Nissan is reconsidering his electric vehicle production calendar (EV) in the United States, due to possible changes in energy and trade policies, Bloomberg reported.
The company’s North -American Production Strategy is rethinking in response to possible policy changes, including the removal of a $ 7,500 tax credit for EVS.
The head of planning for Nissan Americanas operations, Ponz Pandikuthira, said that the start date and the EV’s departure levels in the corner, the Mississippi plant are not true. This is largely due to President Trump and the position of the Republican Congress on EV incentives.
Pandikuthira In an interview with Bloomberg, he said, “If they go back with the credit of $ 7,500, we know that the adoption rate will slow down.
“We do not want to be in a position to build models, there is no demand.”
Previously, the company was planning to introduce four new EV models to its Mississippi factory, from 2028, with production preparation until 2027.
However, these plans can be delayed and production volumes could also be reduced in favor of gas hybrids, including connection models, at their Smyrna plant, Tennessee.
Pandikuthira added: “We are closely attentive to what happens with the regulations. We can decide which ones will be achieved and which will be slowed.”

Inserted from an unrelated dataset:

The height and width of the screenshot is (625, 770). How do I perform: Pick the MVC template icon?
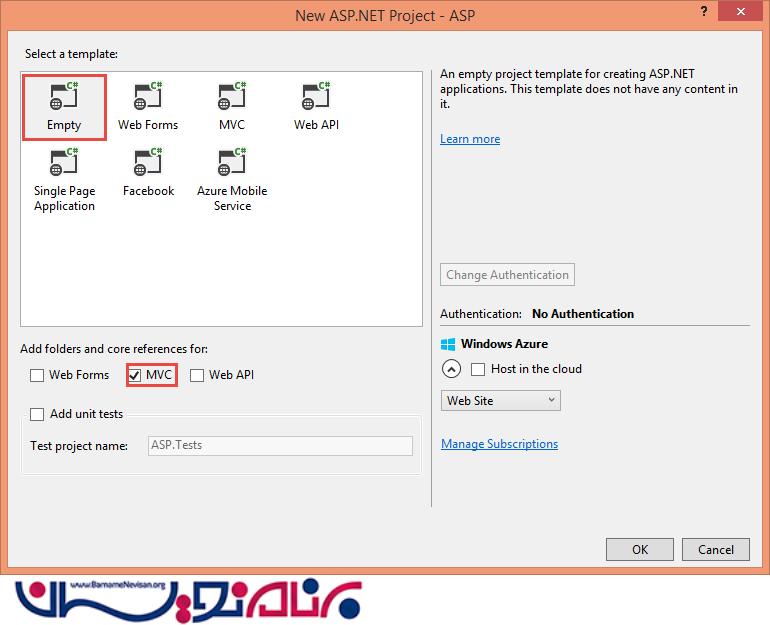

In a separate movement, Nissan has decided to suspend two infinity models, the QX50 and QX55, at the end of this year due to low demand.
These models are currently produced at a joint business plant in Mexico with Mercedes-Benz.
However, the firm does not plan to reduce operations in the other facilities in Mexico.
The future of the joint Mexican company, known as the manufacturing plants of Aguascalientes (Compas) cooperation, is still uncertain beyond May 2026, when it will stop assembling a model of Mercedes.
The CFO of the joint company, Mark Davidson, wrote in an email: “Nissan and Mercedes Benz are constantly reviewing and adapting to the requirements as needed. We currently have no more comments.”
In the midst of these changes, according to Nissan plans to 2,000 work cuts in the United States this year, with the aim of reducing its production by about 25%.
These measures follow a global restructuring plan announced last year to reduce 9,000 jobs and reduce production capacity by 20% due to financial challenges.
Last week, Bloomberg reported That Nissan Motor plans to stop the production of his ad compact van in November of this year to reduce excess production production.